• [Aufgaben]:
**1.** Gib den Text zum Aufrechnungsverbot im Insolvenzverfahren von „FG Hamburg 25.11.2015, 6“ bis „Steueraufkommens beseitigt ist.“ wortgetreu wieder.
**2.** Setze den Text zum Aufrechnungsverbot im Insolvenzverfahren im Anschluss an seinen letzten Satz fort.

• [Textauszug]:
· · · ·

FG Hamburg 25.11.2015, 6 K 167/15

Insolvenzrecht und Umsatzsteuer: Wann greift das Aufrechnungsverbot gem. § 96 Abs. 1 Nr. 1 InsO?

Für die Anwendung des Aufrechnungsverbotes gem. § 96 Abs. 1 Nr. 1 InsO ist es entscheidend, ob zum Zeitpunkt der Insolvenzeröffnung bereits alle materiell-rechtlichen Tatbestandsvoraussetzungen vorliegen. Für eine Berichtigung gem. § 14c Abs. 2 i.V.m. § 17 Abs. 1 UStG ist eine erforderliche materiell-rechtliche Voraussetzung, dass die Gefährdung des Steueraufkommens beseitigt ist.

Der Sachverhalt:
Über das Vermögen der A-GmbH war im Jahr 2003 das Insolvenzverfahren eröffnet und der Kläger zum Insolvenzverwalter bestellt worden. Dem beklagten Finanzamt schuldete die GmbH aus Umsatzsteuervorauszahlungsbescheiden für Oktober bis Dezember 2002 insgesamt 125.997 €. Das Finanzamt ging davon aus, dass die GmbH damals keine Lieferungen erbracht und daher zu Unrecht die Umsatzsteuer ausgewiesen habe. Es lehnte einen Vorsteuererstattungsanspruch des Rechnungsempfängers ab.

Der Kläger berichtigte daraufhin Anfang 2009 die von der A-GmbH erstellten Rechnungen und beantragte beim Finanzamt die Berichtigung der Umsatzsteuer gem. § 14c Abs. 2 i.V.m. § 17 Abs. 1 UStG. Dabei ging er zunächst davon aus, dass die Korrektur für 2002 erfolgen müsse. Die Finanzbehörde vertrat die Ansicht, dass die Korrektur erst für den Besteuerungszeitraum 2008 möglich sei. Der Kläger erhob Klage, nahm sie jedoch wieder zurück.

Im Dezember 2012 reichte der Kläger eine Umsatzsteuererklärung für 2008 ein, in der er die Minderung der Umsatzsteuer wegen der nicht durchgeführten Lieferungen 2002 erklärte. Es erging der Umsatzsteuerbescheid 2008, durch den sich ein Restguthaben i. H. v. 646.164 € zzgl. Erstattungszinsen i.H.v. 161.538 € ergab. Das Finanzamt erklärte daraufhin die Aufrechnung seiner Forderungen aus Umsatzsteuer 2002 gegen das Umsatzsteuerguthaben der GmbH aus 2008. Dieser Erklärung widersprach der Kläger, woraufhin die Behörde den hier angefochtenen Abrechnungsbescheid erließ.

Der Kläger war der Ansicht, der Abrechnungsbescheid sei rechtswidrig, weil er gegen § 96 Abs. 1 Nr. 1 InsO verstoße. Die Forderung der Schuldnerin sei erst in 2008 und damit nach Eröffnung des Insolvenzverfahrens entstanden. Das FG gab der Klage statt. Allerdings ist beim BFH ein Revisionsverfahren unter dem Az.: VII R 34/15 anhängig.

· · · ·

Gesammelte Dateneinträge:
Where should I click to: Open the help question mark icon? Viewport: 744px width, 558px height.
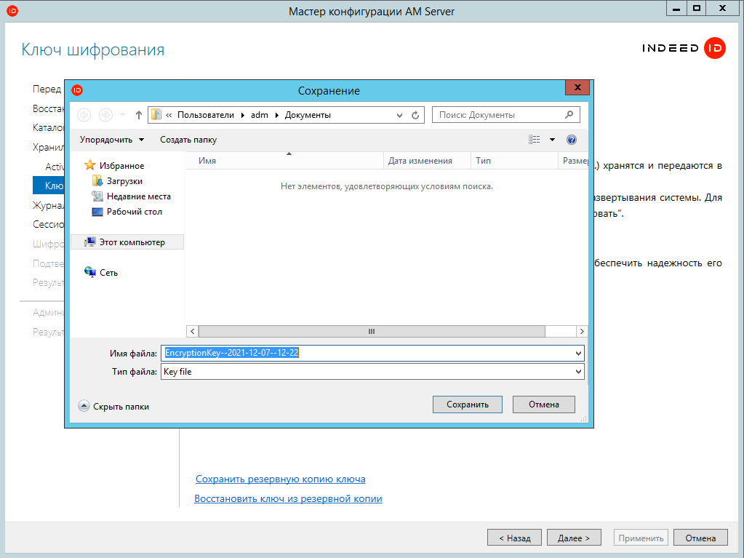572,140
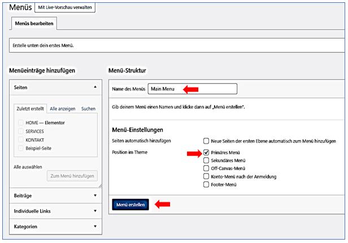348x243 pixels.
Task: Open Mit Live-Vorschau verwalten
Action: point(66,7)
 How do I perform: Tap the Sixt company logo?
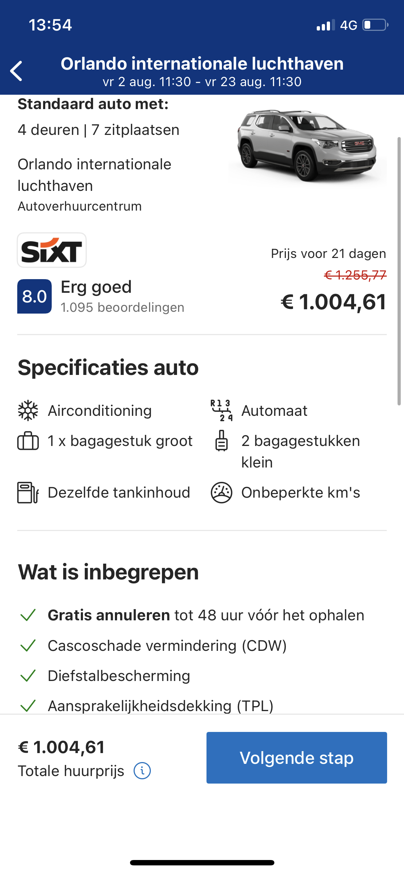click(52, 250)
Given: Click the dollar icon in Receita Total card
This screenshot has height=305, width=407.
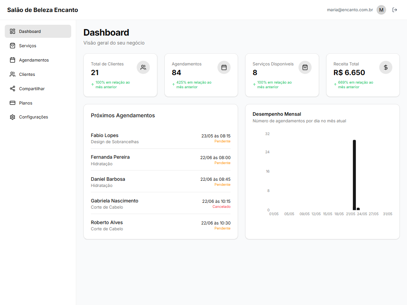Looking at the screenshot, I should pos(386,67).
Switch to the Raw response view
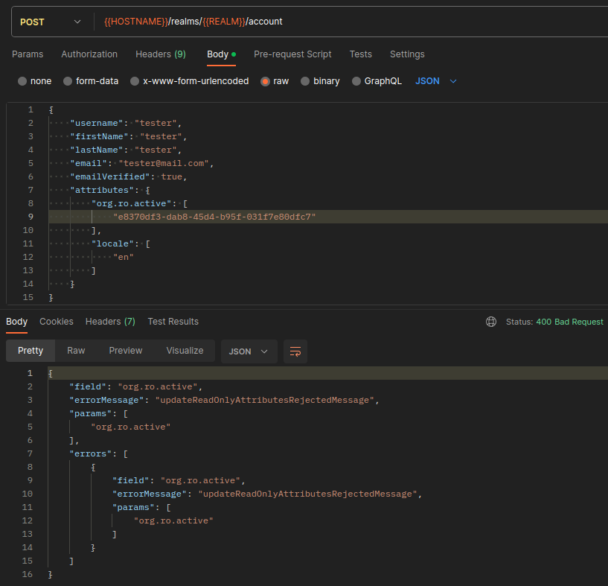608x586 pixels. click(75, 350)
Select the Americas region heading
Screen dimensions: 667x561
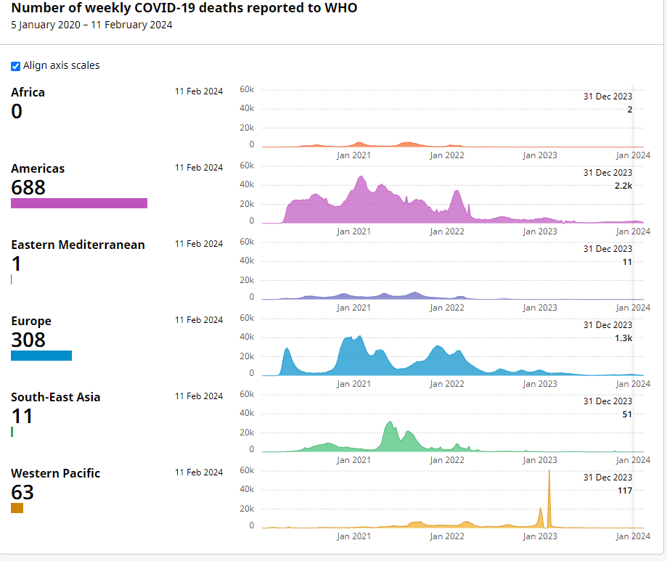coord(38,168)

· · · ·

• [Lösungen]:
**1.**
FG Hamburg 25.11.2015, 6 K 167/15

Insolvenzrecht und Umsatzsteuer: Wann greift das Aufrechnungsverbot gem. § 96 Abs. 1 Nr. 1 InsO?

Für die Anwendung des Aufrechnungsverbotes gem. § 96 Abs. 1 Nr. 1 InsO ist es entscheidend, ob zum Zeitpunkt der Insolvenzeröffnung bereits alle materiell-rechtlichen Tatbestandsvoraussetzungen vorliegen. Für eine Berichtigung gem. § 14c Abs. 2 i.V.m. § 17 Abs. 1 UStG ist eine erforderliche materiell-rechtliche Voraussetzung, dass die Gefährdung des Steueraufkommens beseitigt ist.

**2.**
Die Gründe:
Die bereits gezahlte und aufgrund des geänderten Bescheids für 2008 zu erstattende Umsatzsteuer durfte nicht mit Insolvenzforderungen aufgerechnet werden.

Gem. § 96 Abs. 1 Nr. 1 InsO ist die Aufrechnung unzulässig, wenn ein Insolvenzgläubiger erst nach der Eröffnung des Insolvenzverfahrens etwas zur Insolvenzmasse schuldig geworden ist. Nach der Rechtsprechung aller drei für die Schnittstelle Umsatzsteuer und Insolvenzrecht zuständigen BFH-Senate ist maßgeblich, ob sämtliche materiell-rechtlichen Tatbestandsvoraussetzungen für die Entstehung des Erstattungsanspruchs im Zeitpunkt der Eröffnung des Insolvenzverfahrens erfüllt waren.

Im Streitfall war der Umsatzsteuervergütungs- bzw. -erstattungsanspruch des Klägers erst nach der Eröffnung des Insolvenzverfahrens entstanden. Anders als in den Urteilen des BFH vom 21.3.2014 (Az.: VII B 214/12) und vom 18.8.2015 (Az.: VII R 29/14) zugrunde liegenden Sachverhalten fehlte es hier im Zeitpunkt der Insolvenzeröffnung an einer materiell-rechtlichen Voraussetzung für die Entstehung des Umsatzsteuererstattungsanspruchs. Denn materiell-rechtliche und nicht verfahrensrechtliche Voraussetzung für eine Berichtigung gem. § 14c Abs. 2 UStG i.V.m. § 17 Abs. 1 UStG ist, dass die Gefährdung des Steueraufkommens beseitigt wurde.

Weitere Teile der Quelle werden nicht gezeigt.